If you’re an engineering major, there’s Engineers Without Borders, Illini Solar Car and the Society for Engineering Mechanics — among dozens of others. If you’re an advertising major, there’s the American Marketing Association, the American Advertising Federation and The Fashion Network. If you’re a journalism major, there’s no better place to get experience than The Daily Illini. Point being, use your time here to get experience doing what you want to do once you’re out.
Second: an organization to get you out of the dorm. While a fitness-centered organization might not be for everyone — and I wouldn’t consider just going to the gym an organization — it’s important to not get bogged down with the daily grind of wake-class-study-eat-sleep-repeat, and make it a point to actually get out every now and then. Find an organization that motivates you to get out the door and meet new people, forge new connections and have new experiences.
This can be anything: an a capella group, a club sport, Greek Life, a book club, even an improv troupe. While I just over explained the importance of getting career-related experience while in college, not everything you do in college has to be related to your career. Have fun, do something. While it’s hard to say at this point how many organizations will be in person during the upcoming semester, as long as you wear a mask and respect other’s personal safety decisions, there will always be a way to get out of the dorm.
Third: an organization to be creative. Even if you don’t consider yourself to be a creative person, the human desire to create is something that can’t be denied. When we hunted and gathered, we also drew on cave walls and sculpted figures out of clay. While the economic pressure of getting experience and turning every hobby into a side gig pervades college life, it is possible to find the time to escape all that. And if your other organizations are higher pressure and/or time-consuming, the benefits of a creative outlet will come to fruition in multiple ways. Anything that you do for you is an act of creation, and organizations that help you do that exist just as much as the others.

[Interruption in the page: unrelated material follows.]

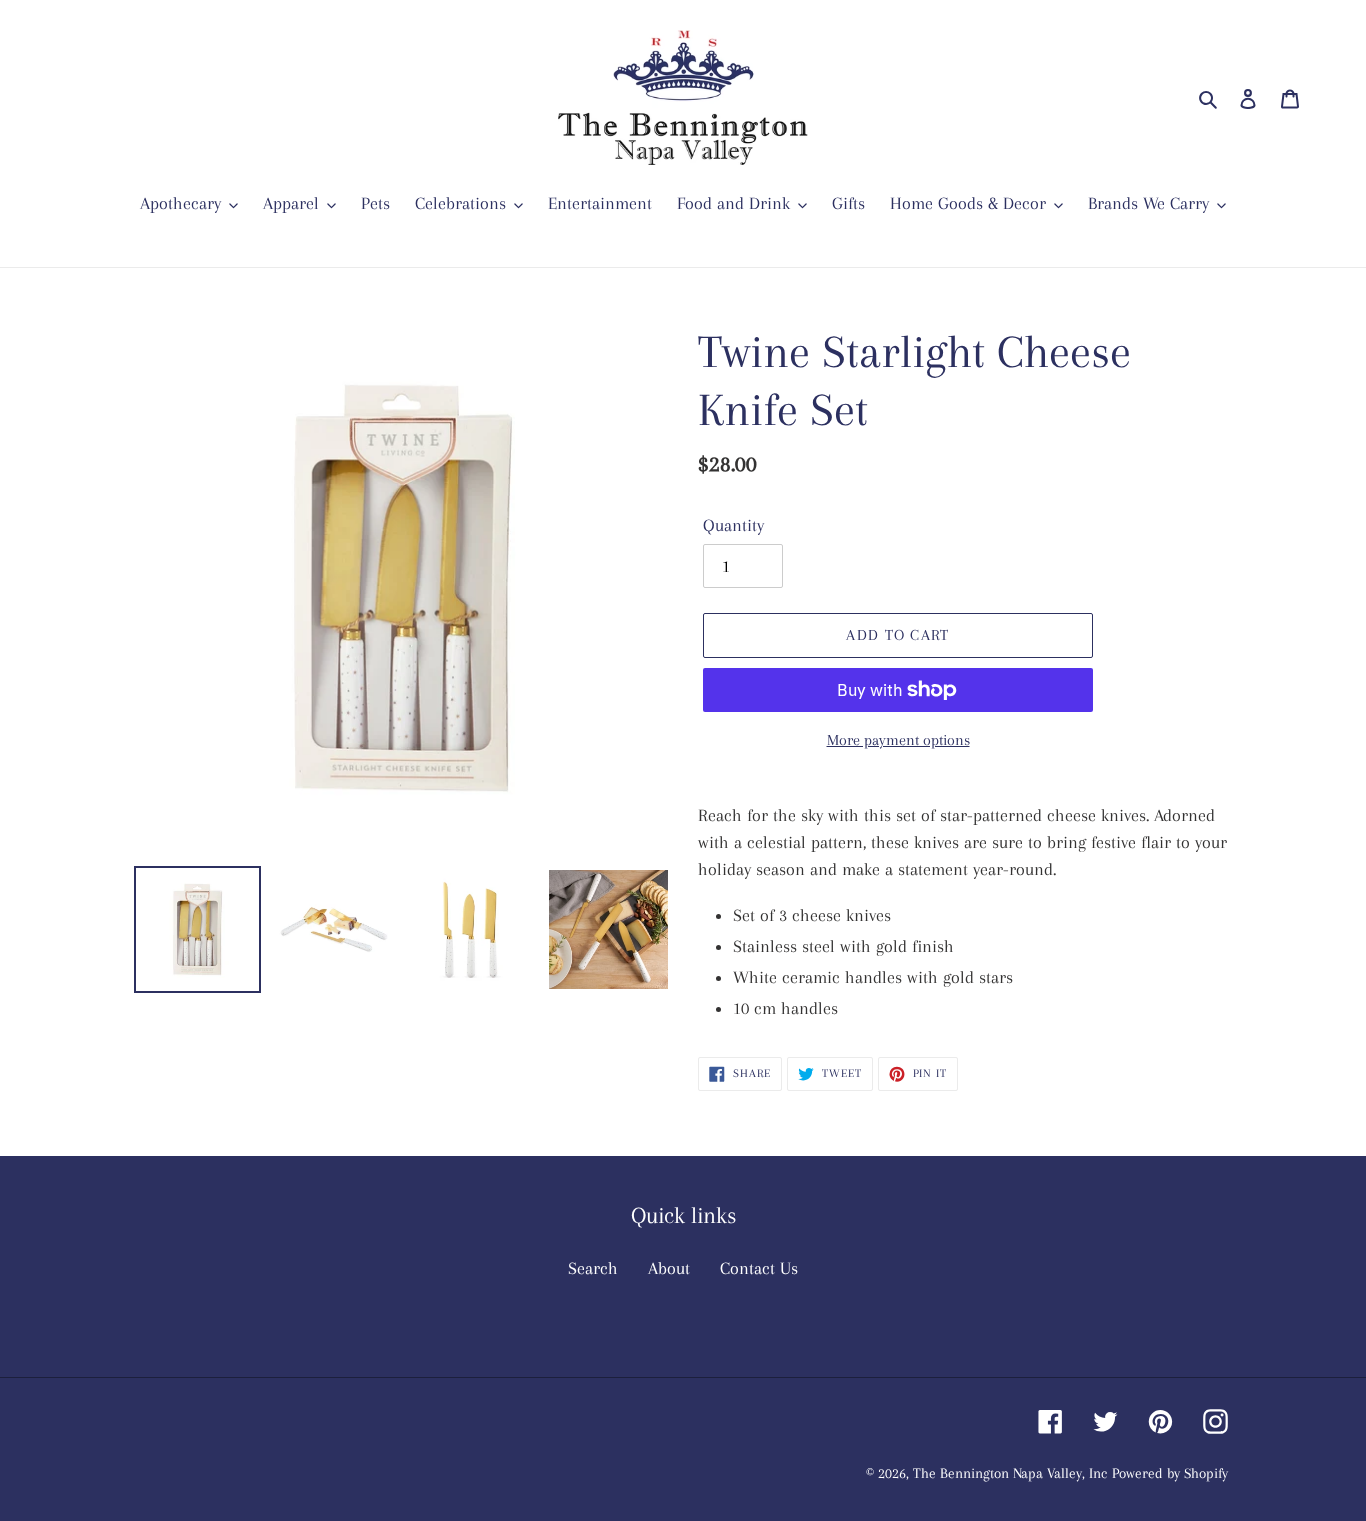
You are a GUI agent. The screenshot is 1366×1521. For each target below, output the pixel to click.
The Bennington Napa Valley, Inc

Of course, these are just guidelines. For some people, one organization can cross off all three aforementioned categories. Leadership positions can add an extra layer to what one can get from each organization as well. The point of all this is to enrich yourself as a person, and get the most out of your time at Illinois. With more than 50,000 students, we’re the eighth largest public university in the country. To delve into a cliche — the opportunities are endless.